Your task: The answer is the data below, repeated exactly, with no pictures included.

Saved data entries
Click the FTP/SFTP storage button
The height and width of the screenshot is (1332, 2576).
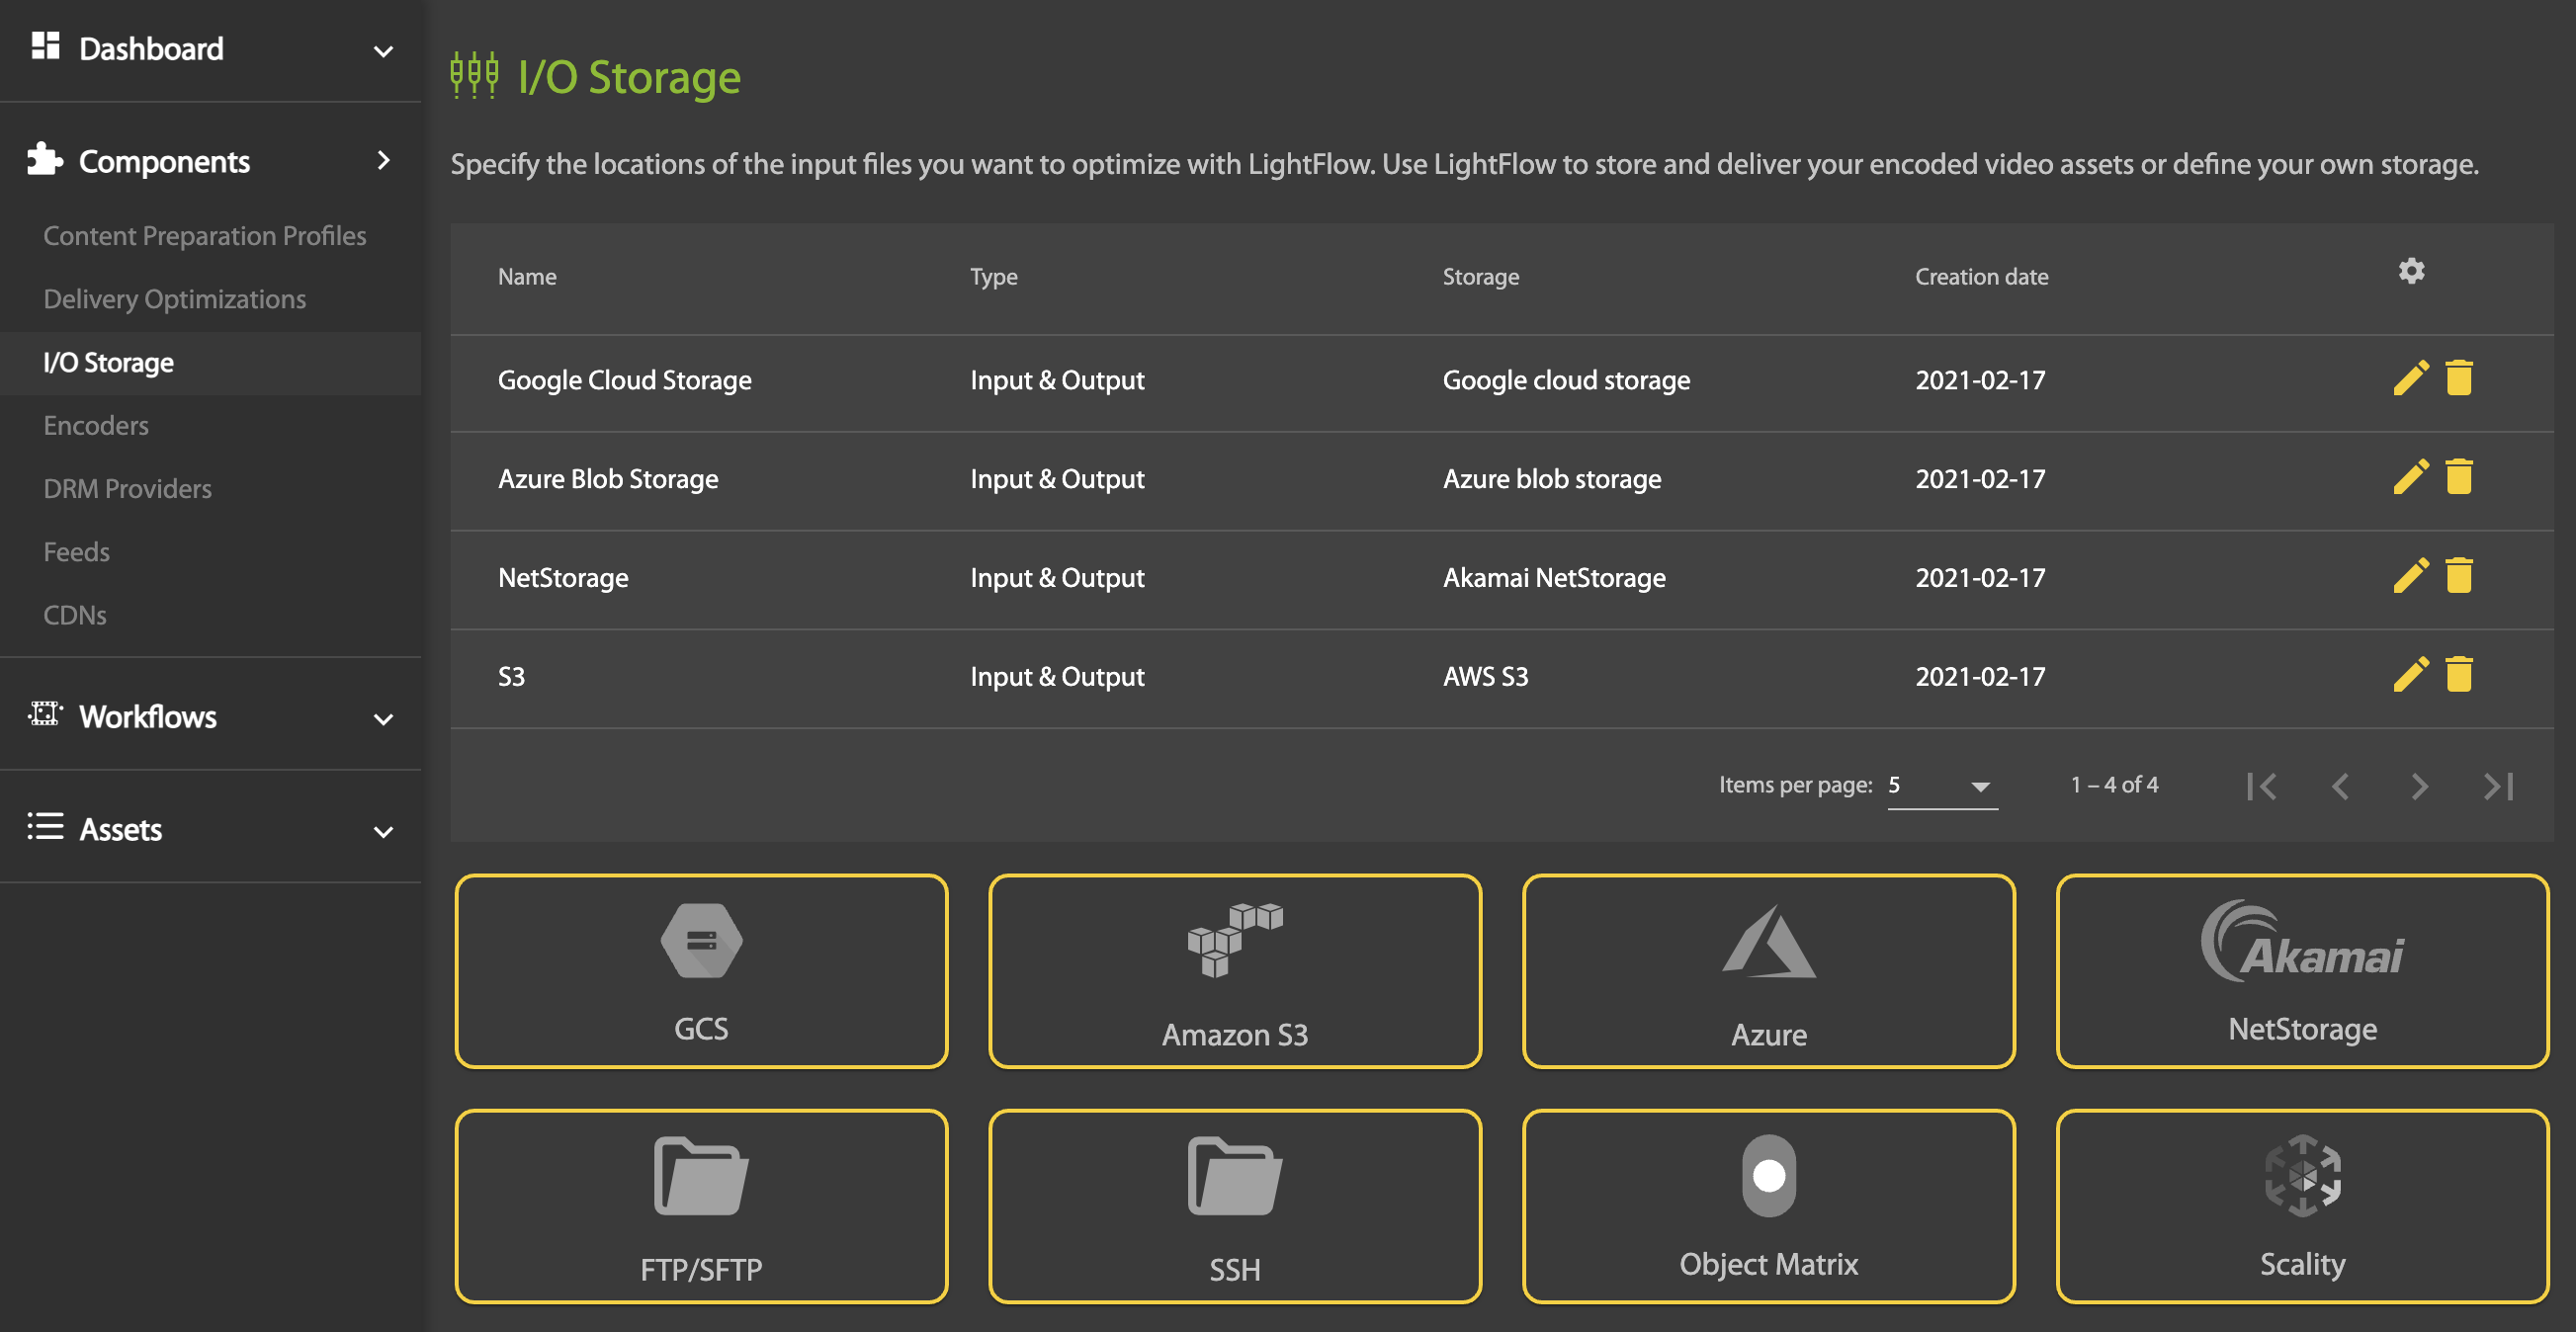[701, 1206]
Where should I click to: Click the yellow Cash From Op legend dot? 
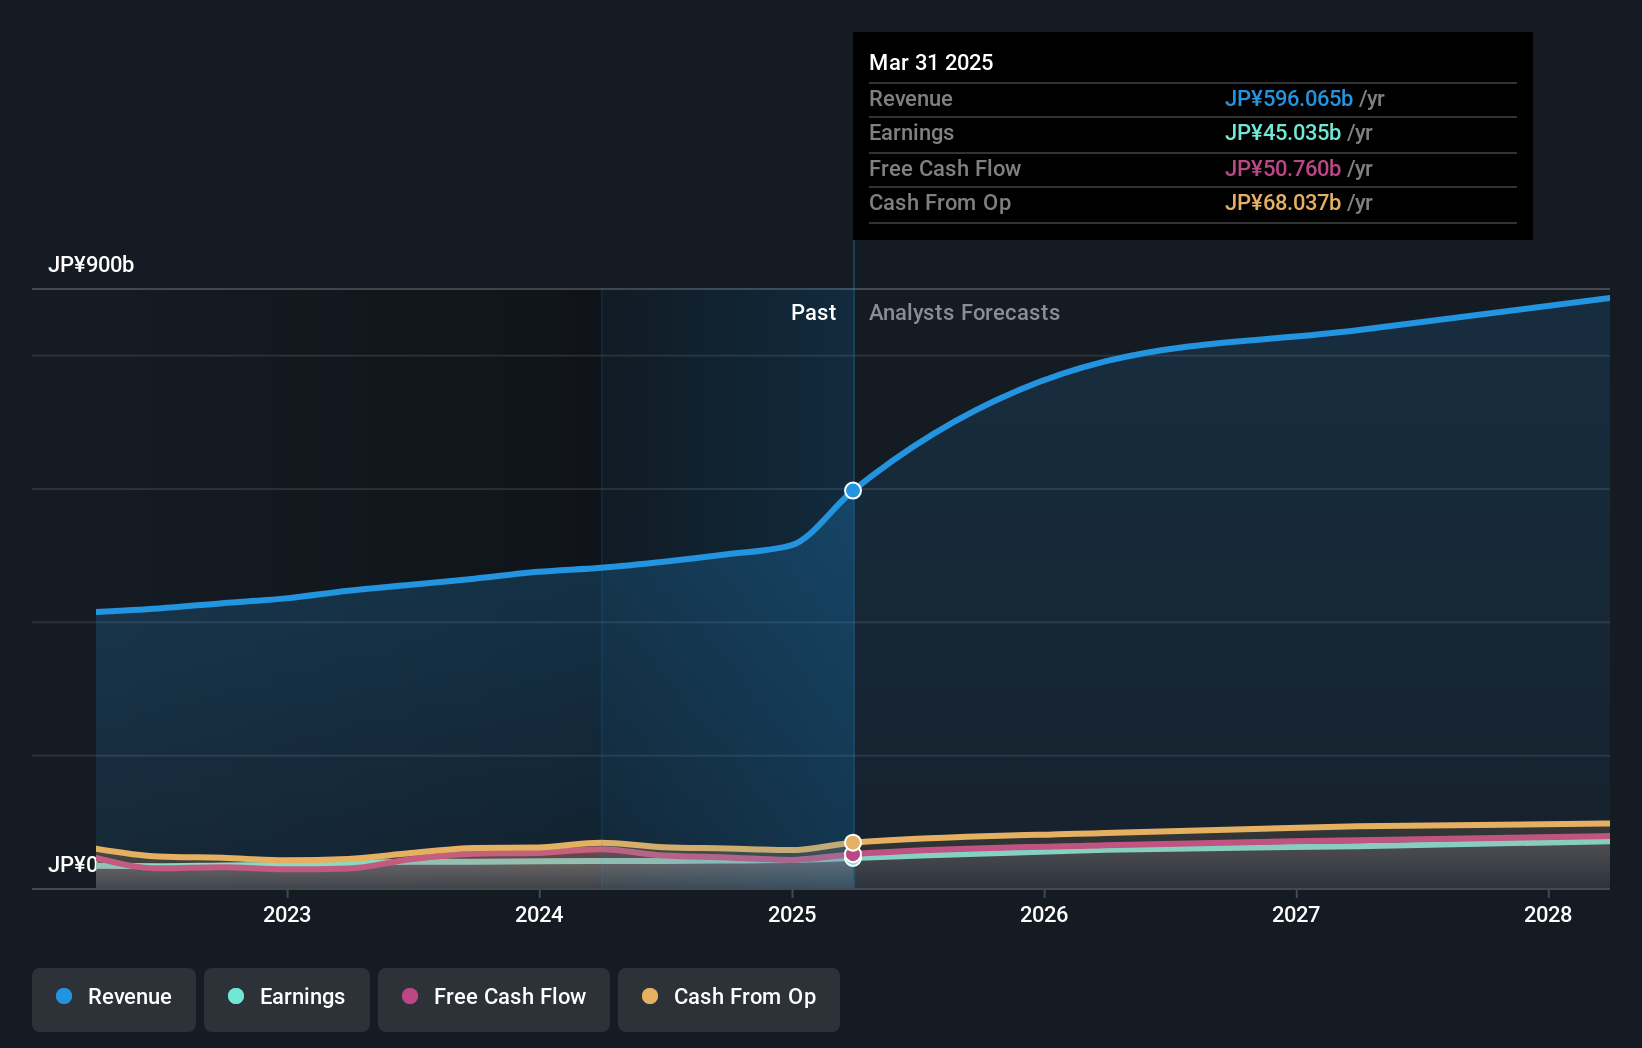[651, 997]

Result of this task:
Click the FTP/SFTP storage button
The height and width of the screenshot is (1332, 2576).
[701, 1206]
Where should I click to: Click the yellow Cash From Op legend dot? 
[651, 997]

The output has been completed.